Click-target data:
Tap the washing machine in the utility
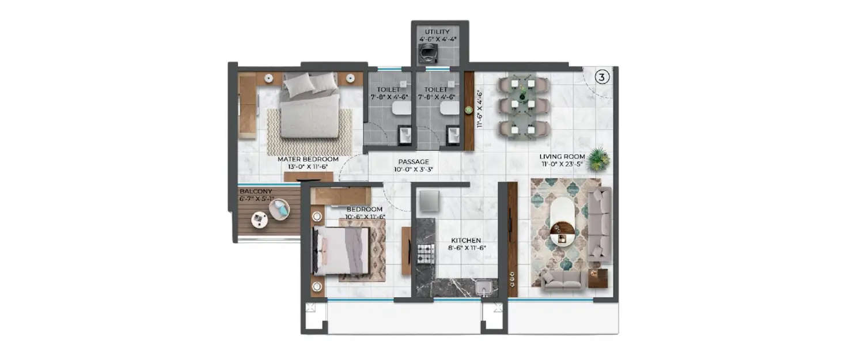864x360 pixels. point(427,53)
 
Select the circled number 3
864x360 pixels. point(601,77)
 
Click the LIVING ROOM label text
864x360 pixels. point(562,157)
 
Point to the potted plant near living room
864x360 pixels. point(598,159)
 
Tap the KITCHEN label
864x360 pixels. point(467,240)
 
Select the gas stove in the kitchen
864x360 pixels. point(425,253)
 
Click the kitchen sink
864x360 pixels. point(483,287)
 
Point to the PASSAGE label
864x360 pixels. point(414,162)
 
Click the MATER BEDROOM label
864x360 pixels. point(308,159)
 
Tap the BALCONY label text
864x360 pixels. point(256,191)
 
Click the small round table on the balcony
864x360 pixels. point(259,219)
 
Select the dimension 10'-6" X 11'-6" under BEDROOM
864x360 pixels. point(365,217)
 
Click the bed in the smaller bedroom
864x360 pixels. point(340,251)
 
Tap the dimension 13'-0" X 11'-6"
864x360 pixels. point(308,167)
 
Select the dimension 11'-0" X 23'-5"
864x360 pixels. point(562,165)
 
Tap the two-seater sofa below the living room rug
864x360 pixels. point(563,280)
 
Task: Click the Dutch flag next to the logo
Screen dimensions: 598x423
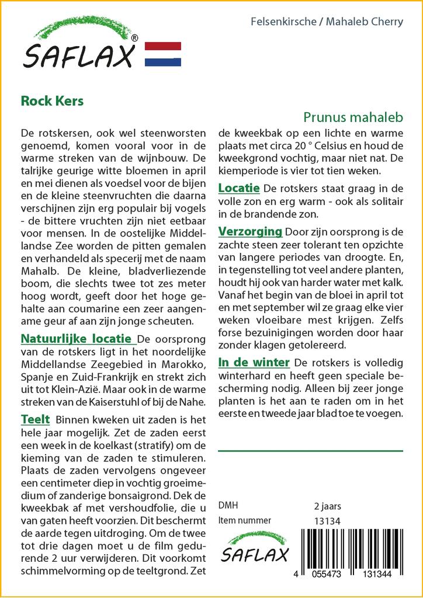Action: (x=162, y=54)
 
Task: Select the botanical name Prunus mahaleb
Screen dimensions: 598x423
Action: (x=353, y=117)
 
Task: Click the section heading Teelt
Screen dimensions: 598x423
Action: (x=35, y=419)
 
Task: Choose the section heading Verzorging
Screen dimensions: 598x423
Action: (x=250, y=232)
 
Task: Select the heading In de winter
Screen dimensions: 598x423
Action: (x=254, y=362)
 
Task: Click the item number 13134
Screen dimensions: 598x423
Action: (x=327, y=520)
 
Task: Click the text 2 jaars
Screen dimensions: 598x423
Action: (x=328, y=506)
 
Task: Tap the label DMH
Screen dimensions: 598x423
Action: (x=228, y=506)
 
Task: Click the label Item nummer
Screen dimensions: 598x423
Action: (x=244, y=520)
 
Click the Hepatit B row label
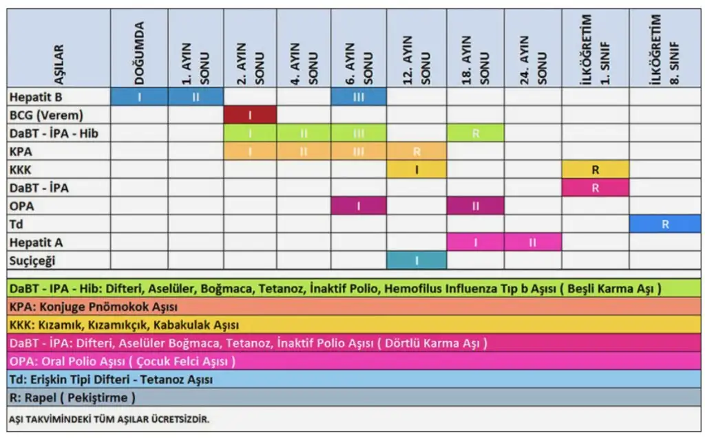35,97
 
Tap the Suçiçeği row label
34,261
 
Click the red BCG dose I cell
249,115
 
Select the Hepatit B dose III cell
358,97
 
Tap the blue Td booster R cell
664,224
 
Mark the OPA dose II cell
475,206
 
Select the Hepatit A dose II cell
532,242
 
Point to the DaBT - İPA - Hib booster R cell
475,133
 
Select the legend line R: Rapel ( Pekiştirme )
73,397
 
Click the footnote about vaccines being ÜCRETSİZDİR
109,418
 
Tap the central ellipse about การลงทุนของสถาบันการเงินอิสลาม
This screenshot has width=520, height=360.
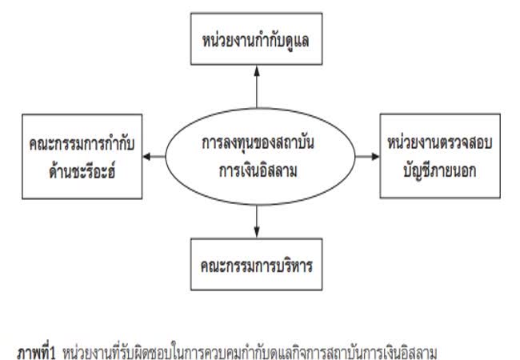coord(256,157)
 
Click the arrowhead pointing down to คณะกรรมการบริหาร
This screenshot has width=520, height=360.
coord(256,232)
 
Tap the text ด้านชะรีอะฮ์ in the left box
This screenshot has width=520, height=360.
coord(78,168)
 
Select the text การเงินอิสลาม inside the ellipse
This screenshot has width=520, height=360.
coord(256,168)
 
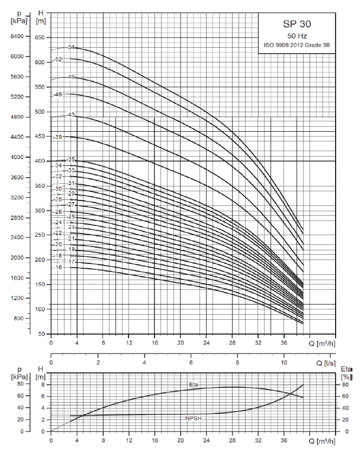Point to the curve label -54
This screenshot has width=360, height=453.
tap(70, 48)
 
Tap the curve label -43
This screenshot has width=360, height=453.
tap(70, 115)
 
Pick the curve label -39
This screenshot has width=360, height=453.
tap(59, 138)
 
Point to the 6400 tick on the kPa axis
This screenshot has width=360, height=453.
tap(17, 36)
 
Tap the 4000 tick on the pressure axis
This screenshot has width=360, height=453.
tap(17, 158)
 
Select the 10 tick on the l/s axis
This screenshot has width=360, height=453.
tap(284, 362)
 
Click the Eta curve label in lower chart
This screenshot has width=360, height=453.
tap(194, 385)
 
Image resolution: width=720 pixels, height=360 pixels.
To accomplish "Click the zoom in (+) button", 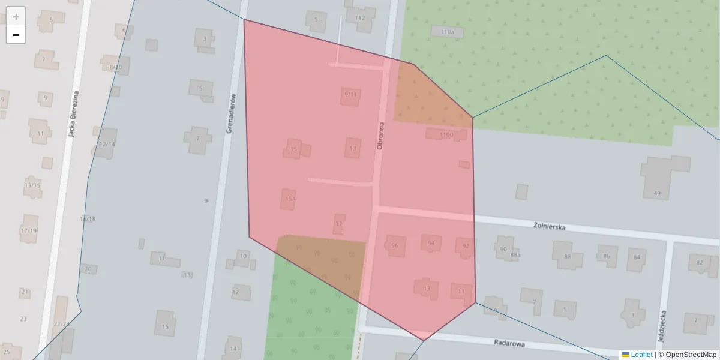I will pyautogui.click(x=16, y=17).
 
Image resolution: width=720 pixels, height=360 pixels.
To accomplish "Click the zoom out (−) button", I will pyautogui.click(x=16, y=35).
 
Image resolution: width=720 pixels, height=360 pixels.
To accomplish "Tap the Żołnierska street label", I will pyautogui.click(x=550, y=226).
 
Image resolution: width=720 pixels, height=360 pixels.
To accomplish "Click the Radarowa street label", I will pyautogui.click(x=509, y=343).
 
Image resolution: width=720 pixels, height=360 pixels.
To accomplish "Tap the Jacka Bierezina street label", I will pyautogui.click(x=74, y=114).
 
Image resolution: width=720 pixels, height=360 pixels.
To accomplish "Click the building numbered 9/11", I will pyautogui.click(x=350, y=95).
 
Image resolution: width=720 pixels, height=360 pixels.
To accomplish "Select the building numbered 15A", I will pyautogui.click(x=289, y=199).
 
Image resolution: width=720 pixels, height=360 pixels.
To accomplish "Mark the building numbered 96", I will pyautogui.click(x=395, y=245).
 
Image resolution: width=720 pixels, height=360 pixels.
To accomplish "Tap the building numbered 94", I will pyautogui.click(x=431, y=243).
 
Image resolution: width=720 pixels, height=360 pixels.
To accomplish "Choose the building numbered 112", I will pyautogui.click(x=360, y=18).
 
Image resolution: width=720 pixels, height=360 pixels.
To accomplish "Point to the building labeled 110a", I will pyautogui.click(x=448, y=32).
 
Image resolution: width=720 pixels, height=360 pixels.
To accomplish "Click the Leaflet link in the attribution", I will pyautogui.click(x=641, y=355).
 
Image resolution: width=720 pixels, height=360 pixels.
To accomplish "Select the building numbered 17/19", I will pyautogui.click(x=28, y=230).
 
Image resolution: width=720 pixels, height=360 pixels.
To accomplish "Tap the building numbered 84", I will pyautogui.click(x=636, y=259).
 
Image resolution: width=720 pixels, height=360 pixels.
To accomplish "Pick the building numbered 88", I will pyautogui.click(x=567, y=257).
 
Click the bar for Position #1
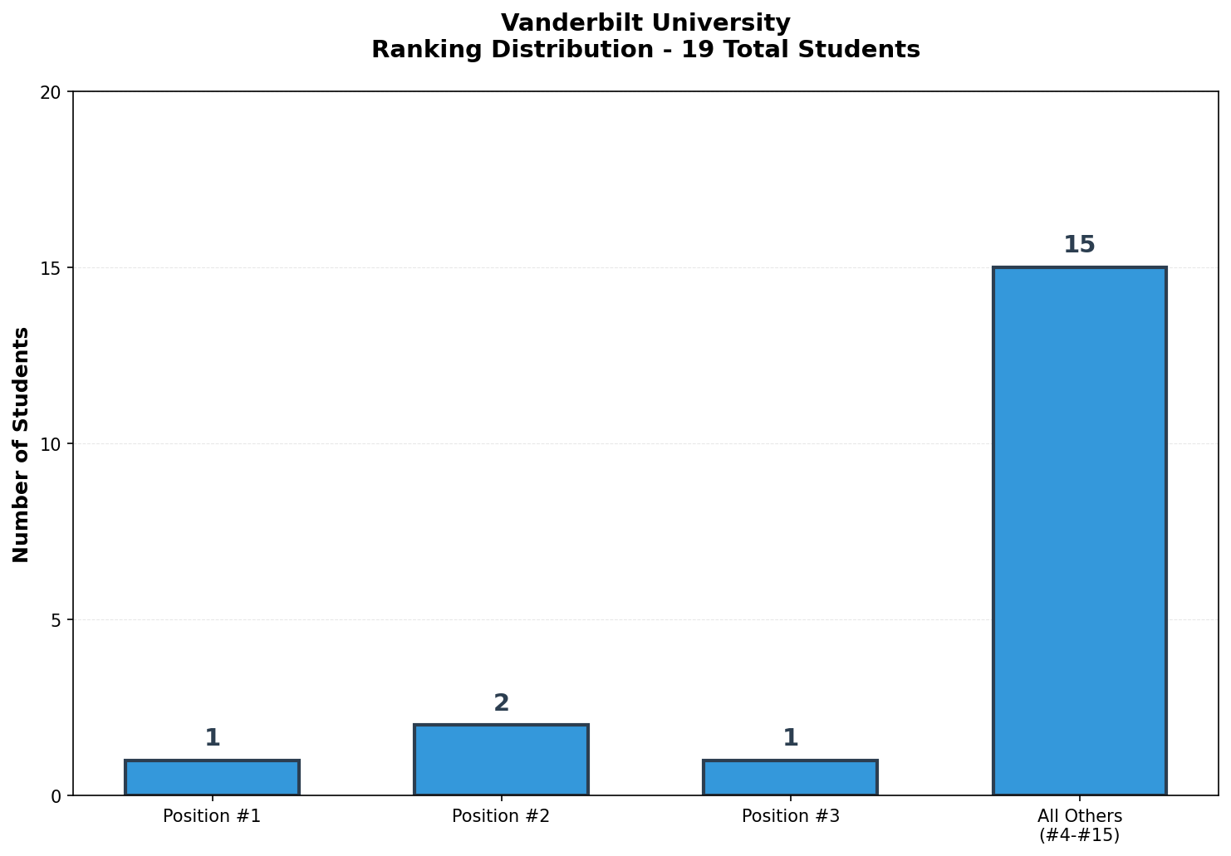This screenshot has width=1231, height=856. click(x=212, y=778)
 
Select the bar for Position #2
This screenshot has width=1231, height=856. click(x=501, y=760)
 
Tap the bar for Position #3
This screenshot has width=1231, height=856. click(x=790, y=778)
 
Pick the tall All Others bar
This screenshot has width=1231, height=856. click(x=1079, y=531)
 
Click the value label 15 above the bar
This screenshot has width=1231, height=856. click(x=1079, y=245)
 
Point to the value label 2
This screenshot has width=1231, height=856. click(x=501, y=703)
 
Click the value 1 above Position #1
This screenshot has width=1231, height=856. click(x=212, y=738)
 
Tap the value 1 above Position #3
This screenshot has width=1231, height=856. click(x=790, y=738)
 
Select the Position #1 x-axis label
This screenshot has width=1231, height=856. click(x=212, y=816)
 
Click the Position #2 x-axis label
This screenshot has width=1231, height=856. click(x=501, y=816)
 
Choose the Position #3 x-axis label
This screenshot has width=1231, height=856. click(x=790, y=816)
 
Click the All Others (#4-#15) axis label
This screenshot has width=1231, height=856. click(x=1079, y=825)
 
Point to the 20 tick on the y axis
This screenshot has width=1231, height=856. click(x=51, y=92)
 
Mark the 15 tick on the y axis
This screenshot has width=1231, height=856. click(x=51, y=268)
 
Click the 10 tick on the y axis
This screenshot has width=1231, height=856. click(x=51, y=444)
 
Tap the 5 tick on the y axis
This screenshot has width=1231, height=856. click(x=56, y=620)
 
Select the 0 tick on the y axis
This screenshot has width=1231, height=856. click(x=56, y=796)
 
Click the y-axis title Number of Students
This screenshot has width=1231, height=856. click(x=22, y=444)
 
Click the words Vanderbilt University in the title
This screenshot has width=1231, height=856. click(x=645, y=22)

— Task description —
Return the stretch of lines from the one containing "Select the bar for Position #2" through the one containing "This screenshot has width=1231, height=856. click(x=51, y=92)", including both of those lines, reproduced character for character.

— Reply —
Select the bar for Position #2
This screenshot has width=1231, height=856. click(x=501, y=760)
 
Tap the bar for Position #3
This screenshot has width=1231, height=856. click(x=790, y=778)
 
Pick the tall All Others bar
This screenshot has width=1231, height=856. click(x=1079, y=531)
 
Click the value label 15 above the bar
This screenshot has width=1231, height=856. click(x=1079, y=245)
 
Point to the value label 2
This screenshot has width=1231, height=856. click(x=501, y=703)
 
Click the value 1 above Position #1
This screenshot has width=1231, height=856. click(x=212, y=738)
 
Tap the value 1 above Position #3
This screenshot has width=1231, height=856. click(x=790, y=738)
 
Select the Position #1 x-axis label
This screenshot has width=1231, height=856. click(x=212, y=816)
 
Click the Position #2 x-axis label
This screenshot has width=1231, height=856. click(x=501, y=816)
 
Choose the Position #3 x-axis label
This screenshot has width=1231, height=856. click(x=790, y=816)
 
Click the All Others (#4-#15) axis label
This screenshot has width=1231, height=856. click(x=1079, y=825)
 
Point to the 20 tick on the y axis
This screenshot has width=1231, height=856. click(x=51, y=92)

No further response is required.